Loring shrugged his shoulders resignedly.
"I'll see about the money at once," he said. "I suppose all the banks are shut to-day, but I'll let you have it as soon as I can."
II
O'Rane had come very near the truth in the explanation he hazarded of Sonia's movements and changes of purpose.
The first two months of the tour had been uneventful. She had whirled with her companions through one country after another, too busy to think or quarrel, almost too busy to be conscious of herself: it was only as they left the long plains of Lombardy behind them, and mounted the first green-clad spurs of the Alps, that a restlessness and discontent settled on their spirits. There was a new tendency to find fault with their hotels, a general disagreement over what they were to do next, a candour of criticism that was less amiable than free. The party found itself disintegrating and taking sides for or against the victim of the day: Lord Pennington confided to Sonia that Sir Adolf and the Baroness would be less unbearable if they had studied table-manners. Mrs. Welman complained to Webster that Lord Pennington ought to dine alone, as no one—least of all himself—knew what stories he would tell in mixed company when he felt himself replete and cheerful. Sir Adolf wondered—in Mrs. Welman's hearing—what "liddle Zonia" could see in "thad gread zleeby Websder. He is not half awäg: she musd zdir him up, hein? He is a gread wed planked."

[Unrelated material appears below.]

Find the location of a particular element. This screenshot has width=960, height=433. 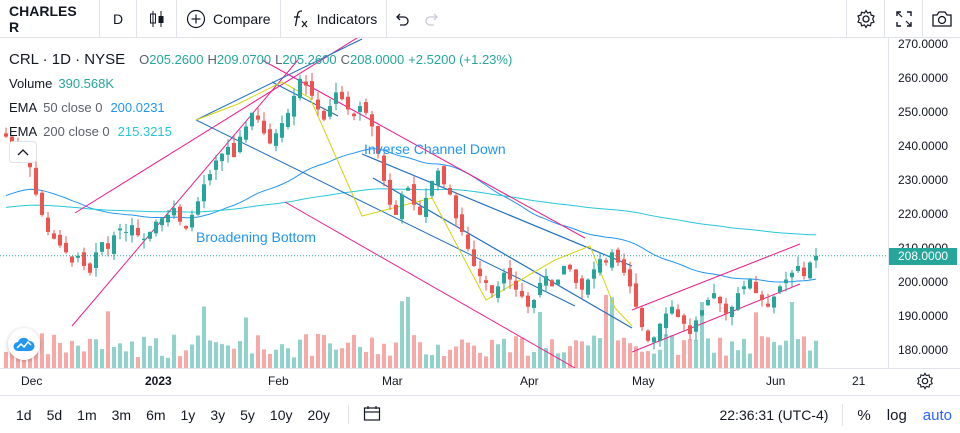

In justice to Sonia, who never let sentiment obscure the main chance, it should be said that she had seldom regarded Webster otherwise than as a beast of burden: he was devoted and docile, would lie somnolently in his corner of the car without venturing on "clever conversation," and could be ignored from the moment when he tucked the dust-rug round her knees till the time when she dispatched him to procure her strawberries in a wayside village.

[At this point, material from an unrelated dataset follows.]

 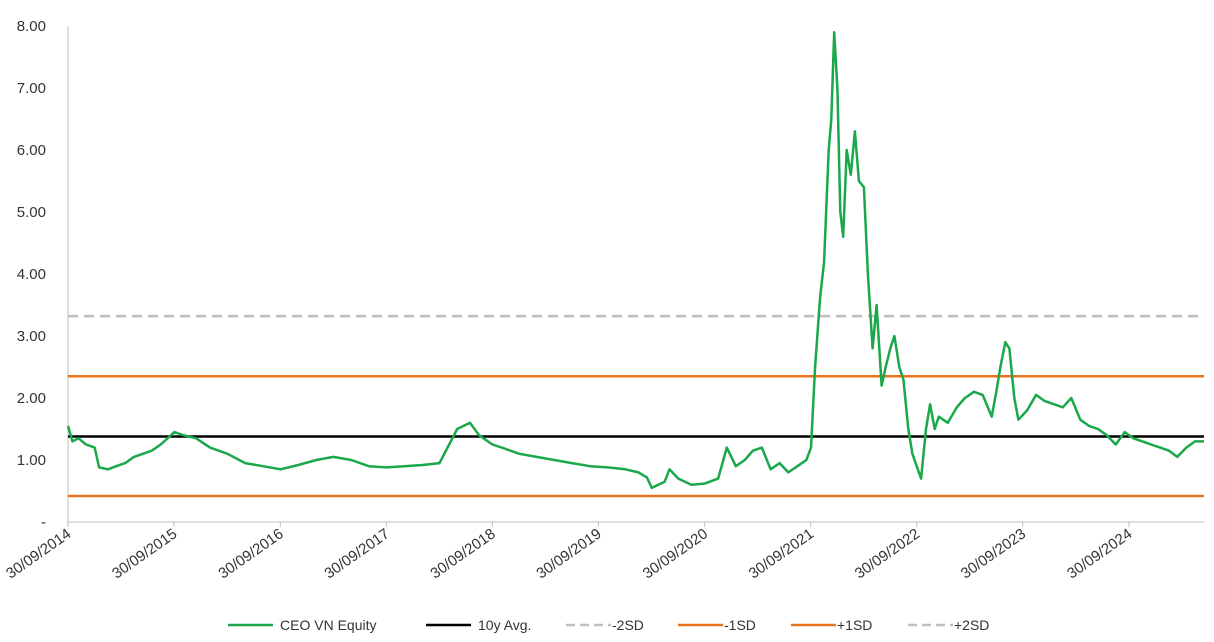 I want to click on y-tick-label: 5.00, so click(x=32, y=212).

Sometimes, indeed, she may have wondered lazily what was going on inside the sleepy brain behind the half-closed little eyes; once she looked on with amused detachment while Mrs. Welman tried to filch him from her side; once, too, she tried to make him jealous by changing places with the Baroness and driving for a day and a half in Lord Pennington's car. This last experiment was slightly humiliating, as her placid slave received her back at the end of it without reproach, surprise or rapture. Sonia half decided to abandon the invertebrate to the first-comer and was only checked by a feeling that she might be ostentatiously resigning an empire she had never won. Alternatively on the fourth day after their arrival at Bayreuth, in the purgatory of tedium which a Wagner festival must provide for auditors of only simulated enthusiasm, she accepted Sir Adolf's challenge and set herself to rouse "that great sleepy Webster" to an interest in herself.

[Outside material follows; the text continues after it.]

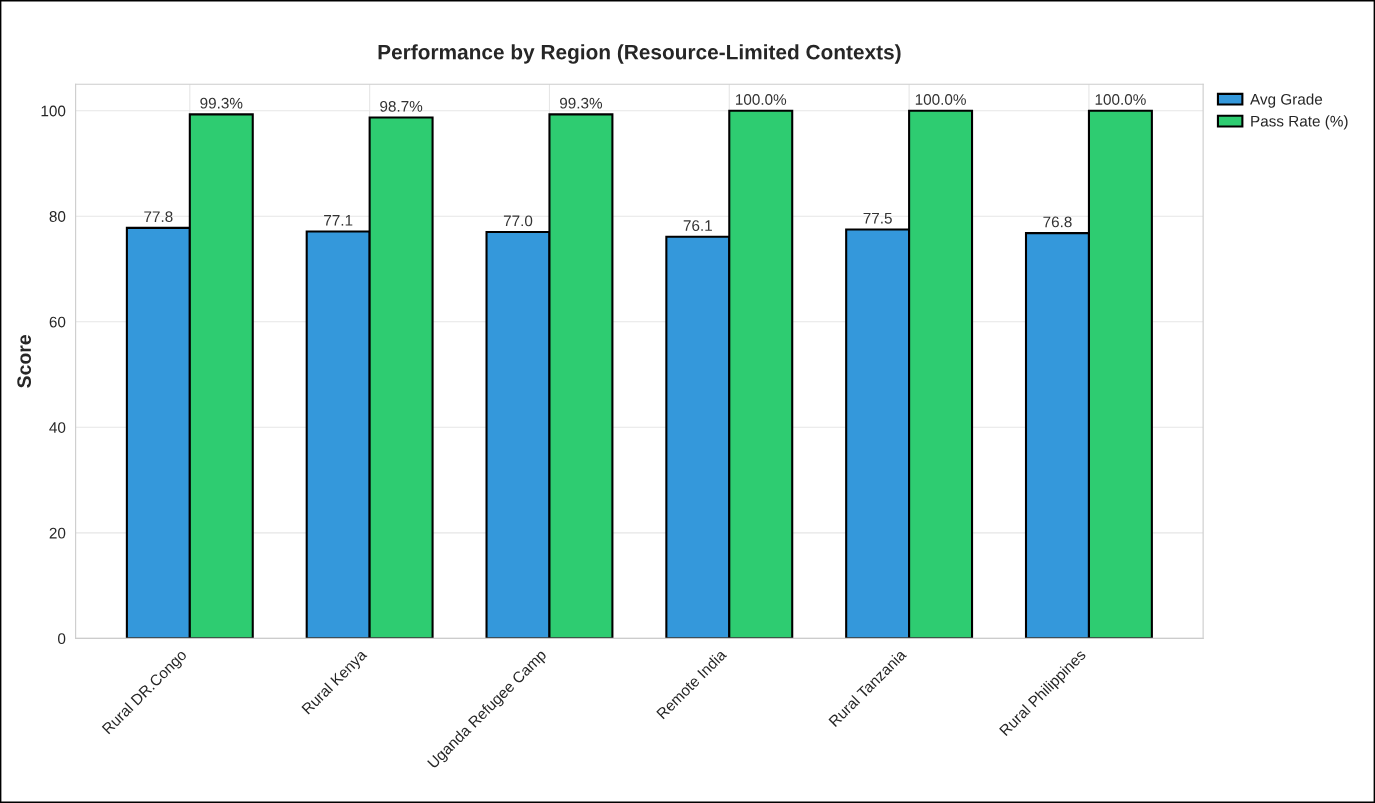 This screenshot has width=1375, height=803. What do you see at coordinates (878, 218) in the screenshot?
I see `data-label: 77.5` at bounding box center [878, 218].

The details of the campaign can only be supplied from imagination. Sonia, who confessed much, and Webster, who preserved his customary sphinx-like silence, united in suppressing all reference to what passed: the other members of the party saw only as much as the protagonists thought fit to allow. The results—which are all that is relevant here—came to light on the last morning of their stay in Bayreuth. Sir Adolf paid the bill, ordered his car, expounded the route and drove away. Lord Pennington followed suit, only waiting to ask if Sonia would care to drive with the Baroness and himself, as Webster's chauffeur had reported trouble with the timing-gear. Sonia replied that she would give the car another half-hour to come to its senses, and, if the repairs were not complete by then, Webster would have to bring her on by train and leave the chauffeur to pursue them as best he might. On that understanding Lord Pennington also drove away, and Sonia wandered through the gardens in front of the hotel and sent Webster once every quarter of an hour to inquire what progress was being made.